Shady Lane’s closure and the displacement of more than 100 residents is not an isolated event. Moreover, the threat of park closure and dislocation is not new to the 3.5 million families who live in an estimated 50,000 manufactured-home communities across the country. Most-75 percent-are considered low-income and rent the land underneath their homes, leaving them vulnerable to the whims of the investor-owners of their communities.

What is new is the pace and scale of closures, which have sent thousands of mostly low- and moderate-income people scrambling to relocate. In Florida recently, a Circuit Court judge did not stop sale of an East Naples park, leaving 300 homeowners stranded. In the last 12 months, an estimated 20 manufactured-home communities were projected to close in Washington State, affecting nearly 900 homeowners. In Minnesota, where Shady Lane was located, at least 12 communities have closed since 2000.

Several factors are driving the closures. Owners have the opportunity to make large profits because of rising land values and deteriorating community infrastructure. Investor-owners see the higher values, evaluate “higher and better uses” for the land and sell the land at a tidy profit. Often, the sales go through in the absence of regulations that might give residents the option of buying their communities.

Today, as closures become more common, creating a ripple effect of personal and community loss, the issues faced by these homeowners are finding their way onto the agendas of practitioners, lenders, agencies and policymakers in numerous states. (See sidebar) “Manufactured-home communities [had] been somewhat invisible until they actually started disappearing,” notes Cheryl Sessions of ROC USA, a new nonprofit program that supports resident ownership. “These communities represent the largest source of unsubsidized affordable housing in the country.”

A Shift in Viewpoint and Building a Response

The Ford Foundation, led by the research of Senior Program Officer George McCarthy, has helped bring attention to manufactured-home communities. McCarthy’s efforts have identified promising examples of nonprofit practitioners around the country who are preserving and creating economically secure manufactured housing for low- and moderate-income families.

For example, Homesight, a nonprofit developer in Seattle, Wash., created Noji Gardens, using new manufactured-homes to lower construction costs and deliver a decent product in a high-cost market. The New Hampshire Community Loan Fund’ Manufactured Housing Park Program created a comprehensive strategy of resident-owned communities in their state.

These and other innovative local efforts brought the Ford Foundation to CFED, a nonprofit based in Washington, D.C. CFED seeks out promising ideas and policies that can enhance economic opportunities in communities. CFED, which invests in affordable communities where manufactured-home buyers have control of the land and access to conventional mortgages, initiated the “I’M HOME” program (Innovations in Manufactured Homes), which ensures that families who choose manufactured homes receive the same treatment as traditional homeowners.
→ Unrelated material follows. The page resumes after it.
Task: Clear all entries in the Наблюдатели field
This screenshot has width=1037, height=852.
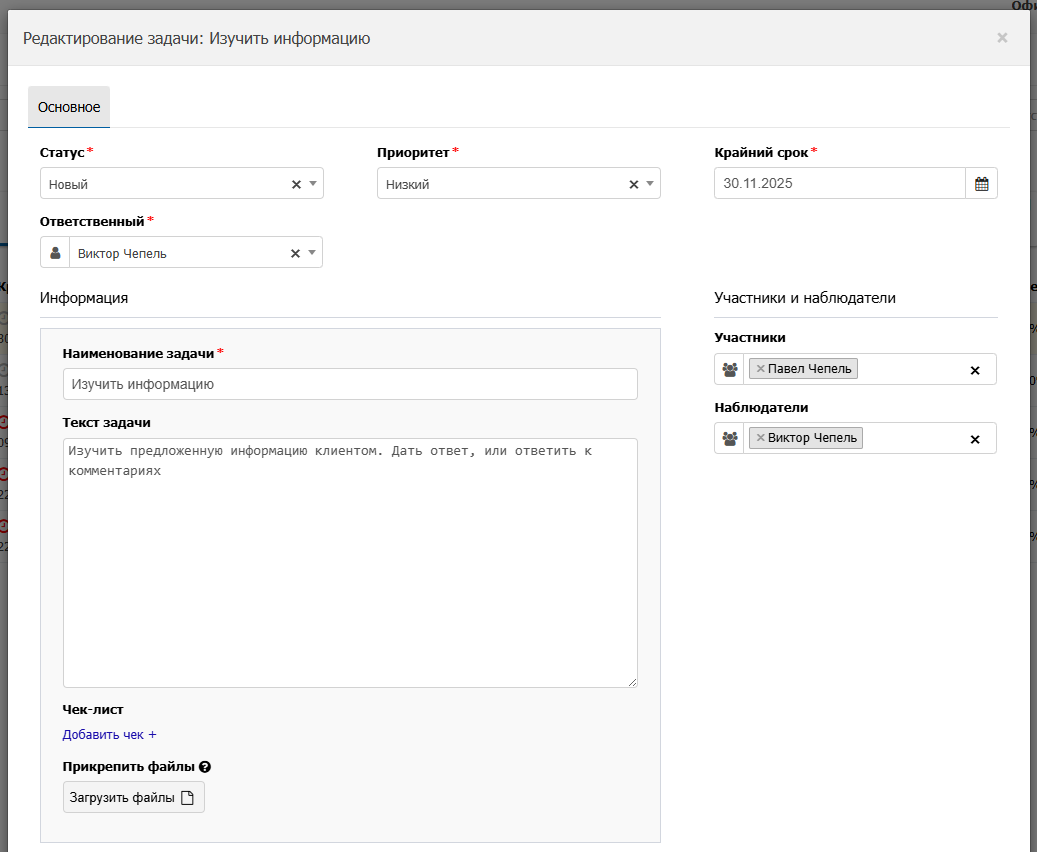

“Since 2005, we have made more than 25 investments-worth nearly $2.5 million-in new developments, community conversion programs, development of mortgage products and advocacy,” says Kathryn Gwatkin Goulding, director of I’M HOME. “The results so far are promising. It’s amazing how a little support can unleash a chain reaction among practitioners in this sector.” These relatively small investments are getting traction, as evidenced by a recent NeighborWorks America Symposium on Manufactured Housing, which attracted over 175 participants.

A Case Study in Preserving Parks

Since helping to create the first resident-owned manufactured-home community in New Hampshire in 1984, the New Hampshire Community Loan Fund has demonstrated a clear preservation and asset- and community-building strategy. Today, New Hampshire has 85 resident-owned communities (known as ROCs). That represents 17 percent of the market and 4,300 homeowners.

The New Hampshire model of resident-ownership is a cooperative one. To acquire a community, homeowners first form a nonprofit co-op in which each household has one share and one vote. The co-op finances the purchase by borrowing money from local banks and the loan fund. This means that homeowners do not have to take out individual loans to buy in. Public subsidies are used for fixing unhealthy and unsafe water and septic systems and deteriorating roads.

The services offered through the loan fund include conversion training, technical assistance, network leadership development, project planning and support, financing and home loans. The economic benefits of this strategy were documented in a 2005 study by the Carsey Institute at the University of New Hampshire. Comparing homes in eight towns, the study documented that sales prices for homes in ROCs were 12 percent higher per square foot than in comparable investor-owned communities. Further, homes sold faster, and rents, after 10 years, were lower in ROCs.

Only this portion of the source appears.